“Really, Mr. Talmage, I think we have a designer with unusual talent,” replied Miss Martin, anxiously.
“Designer! Why the child has never been outside of a dirty tenement room. Being crippled, you know, she could not run about as other children do. Where could she see anything to inspire her brain to design?”
“Wasn’t Beethoven stone deaf? And didn’t he compose the sweetest music and most perfect symphonies without ever having heard the sound of them—other than in his own thoughts! That, as well as other wonders, proves that it is not from without that we find inspiration and true talent. It is solely from within, and one whose mind is seeking for the beautiful and eternal will find it there, whether it be music, verse, form, or color,” said Miss Martin.
“You’re a philosopher, Miss Martin, and a true one, at that,” said Uncle Ben, highly pleased at his companion’s reply to his doubts.
“So you see, Mr. Talmage, Nelly Finn may be a great designer in mind, and the fact that she does not lose her artistic ideas of what she sees and feels in her thoughts, by coarse contact with the outside world, leaves her original and expressive.”

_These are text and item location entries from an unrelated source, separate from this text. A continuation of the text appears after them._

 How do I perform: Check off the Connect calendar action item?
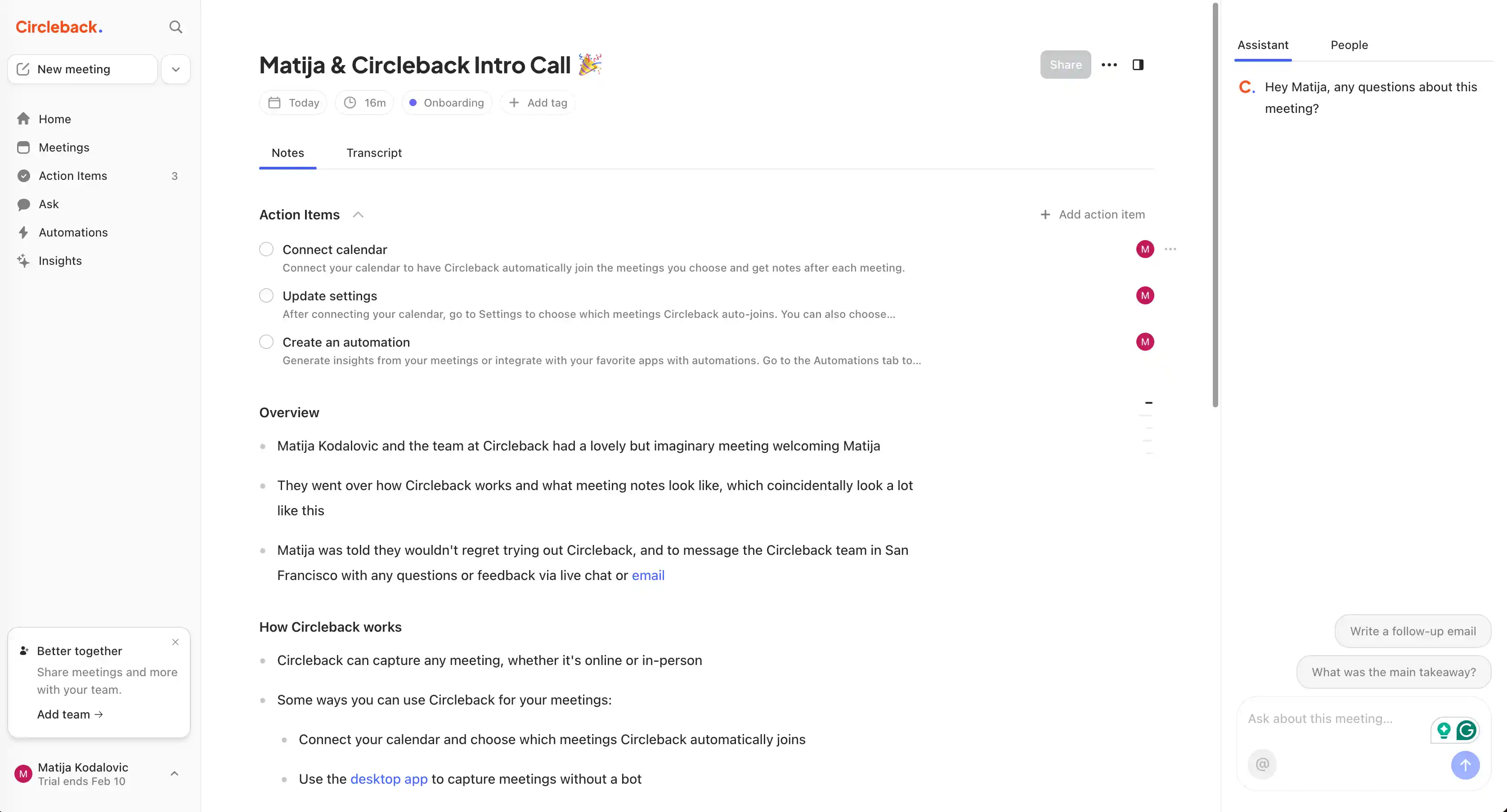tap(266, 249)
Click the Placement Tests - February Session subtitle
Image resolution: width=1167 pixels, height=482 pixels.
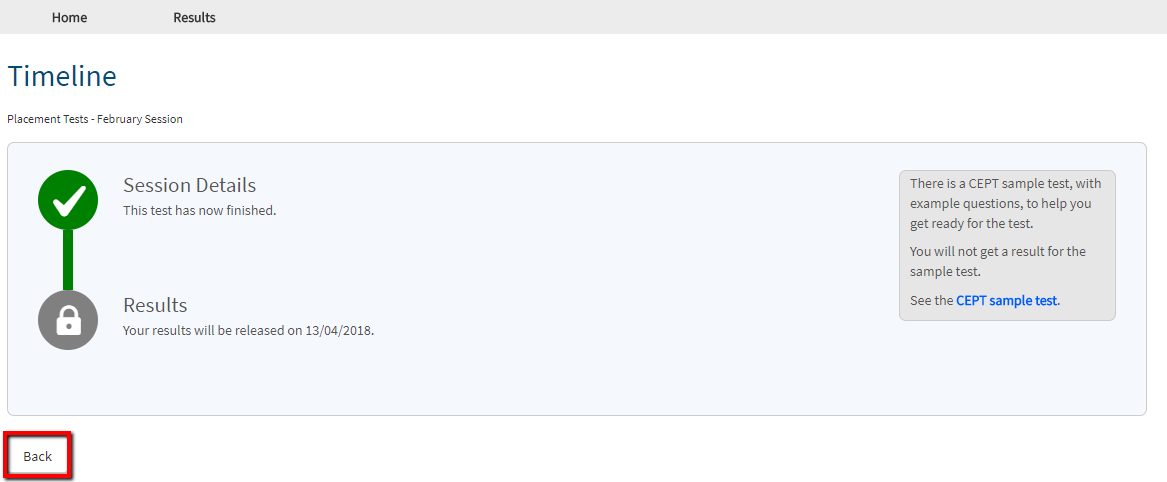pyautogui.click(x=95, y=119)
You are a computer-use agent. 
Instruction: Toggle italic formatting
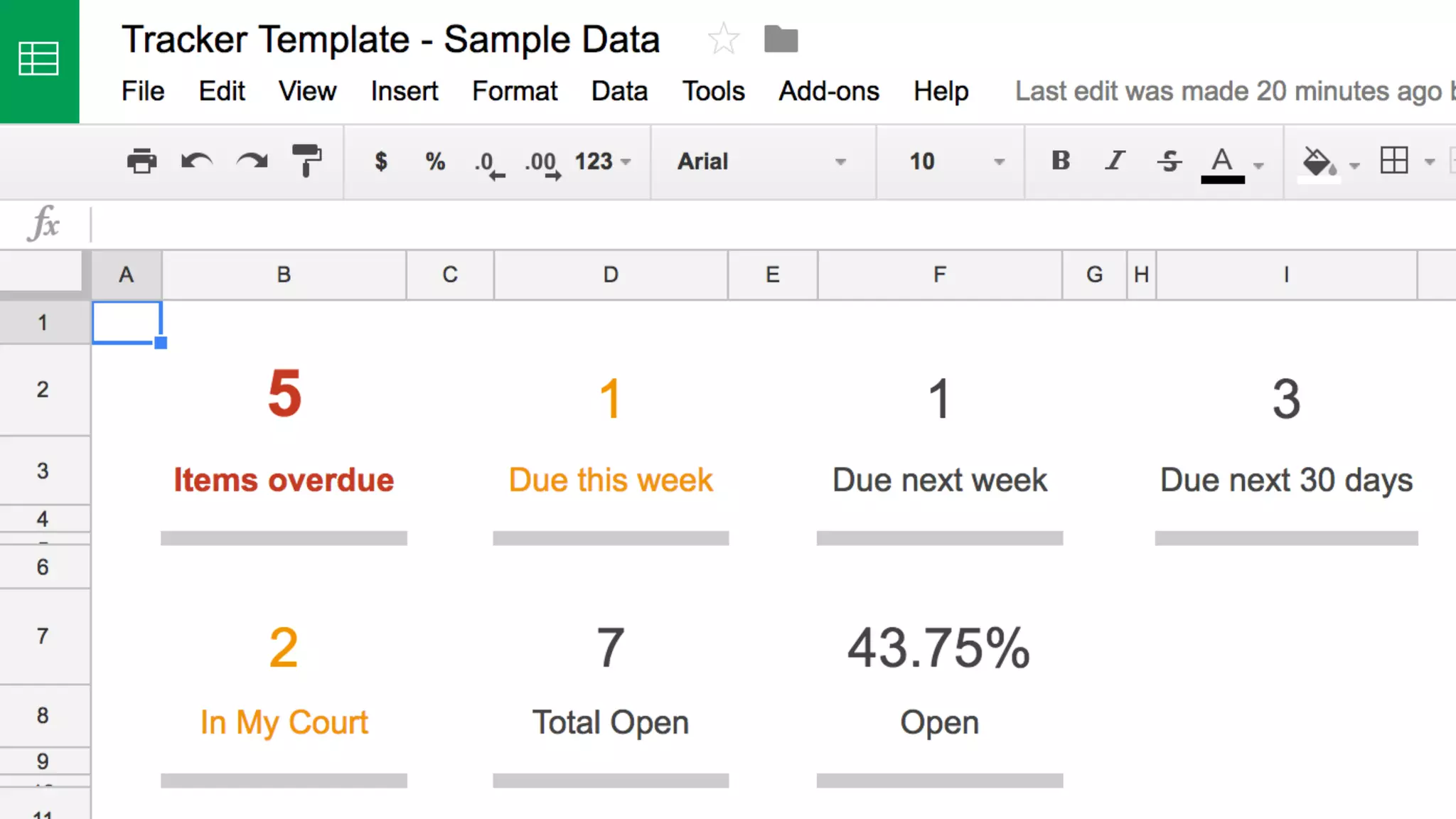[x=1115, y=161]
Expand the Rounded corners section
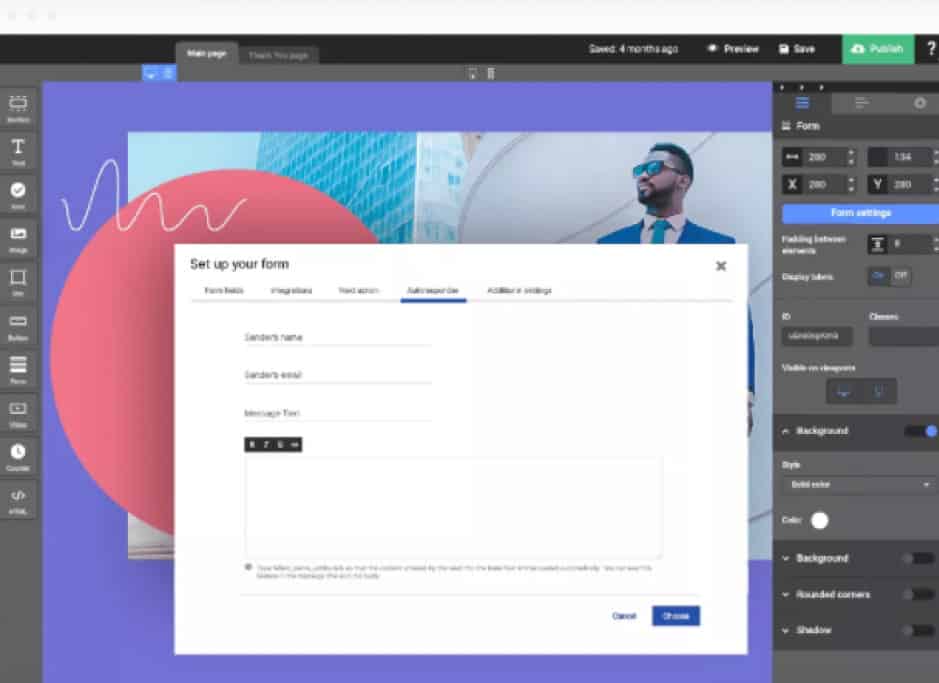This screenshot has height=683, width=939. tap(830, 594)
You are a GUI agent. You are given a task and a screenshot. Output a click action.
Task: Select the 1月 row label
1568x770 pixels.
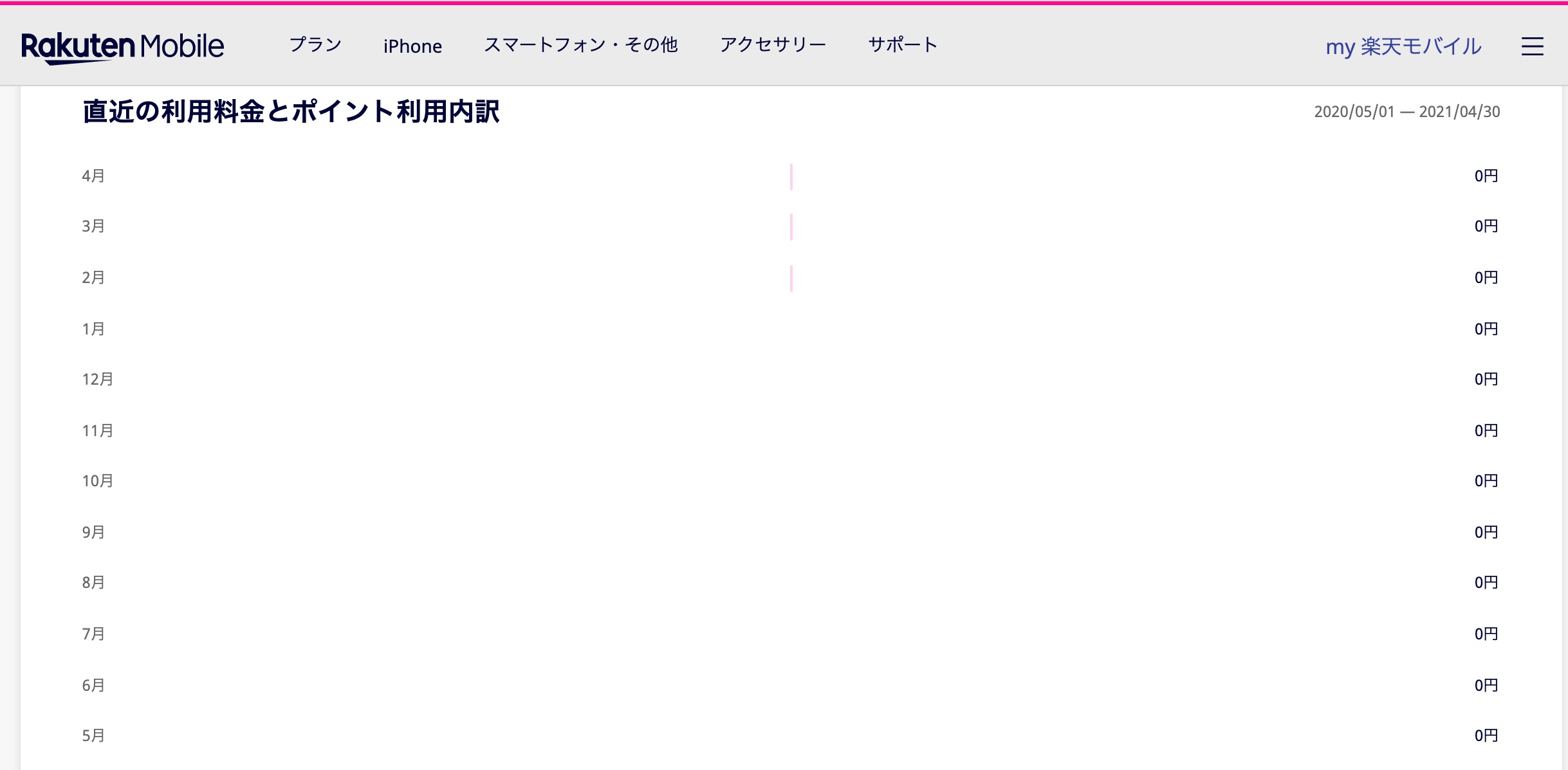[x=93, y=329]
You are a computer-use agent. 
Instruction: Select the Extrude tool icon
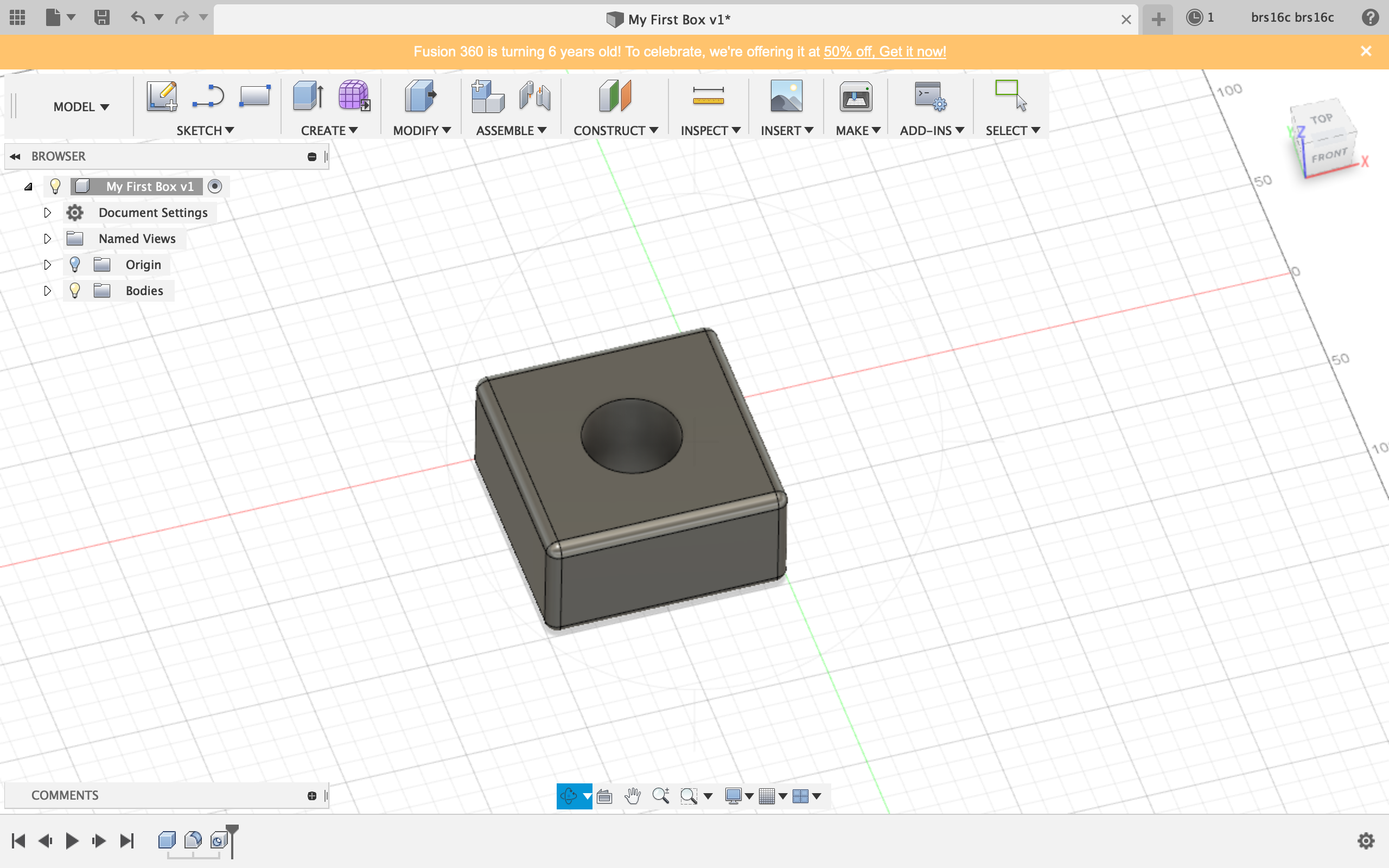308,96
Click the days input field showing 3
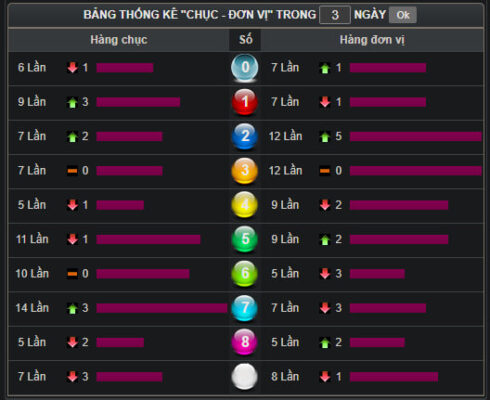Screen dimensions: 490x400 [x=335, y=15]
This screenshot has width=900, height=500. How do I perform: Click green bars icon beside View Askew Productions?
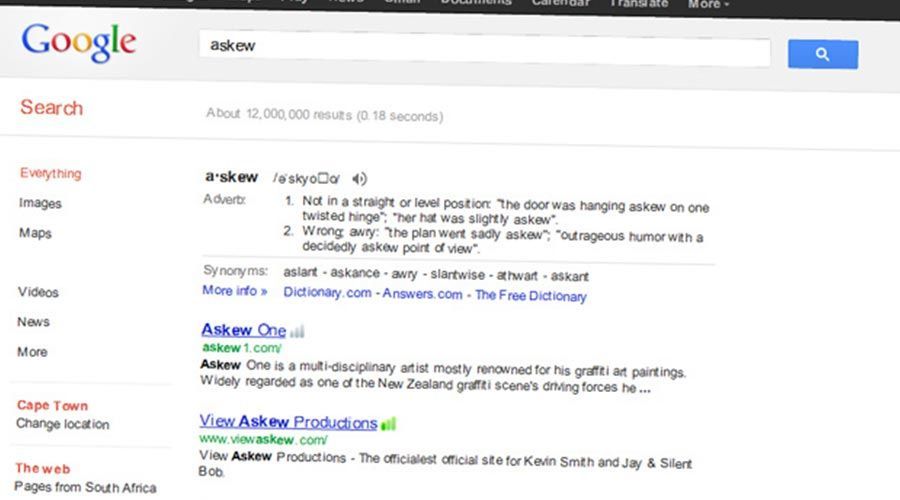pyautogui.click(x=388, y=423)
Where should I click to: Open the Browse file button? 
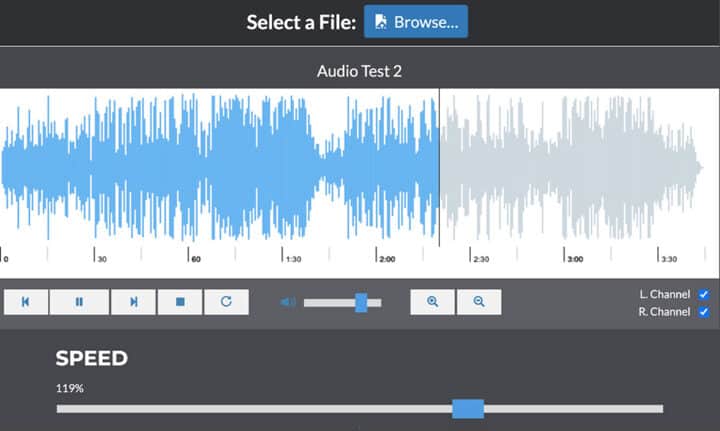pyautogui.click(x=416, y=22)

“Well, show me some of the sketches you seem to think are so marvelous,” said Uncle Ben.
As is generally the case, those who come to laugh go away to wonder, and it was so with Uncle Ben. The moment he saw the lead-pencil lines crudely drawn on yellow manila wrapping paper, he detected the talent displayed. He took several of these samples with him to show Mr. Richards.
“What do you think of this work, Richards?”
“Where did you get them?” asked the newspaper man instantly interested.
“Oh, one of our Little Citizens is an expert artist, I find,” laughed Uncle Ben.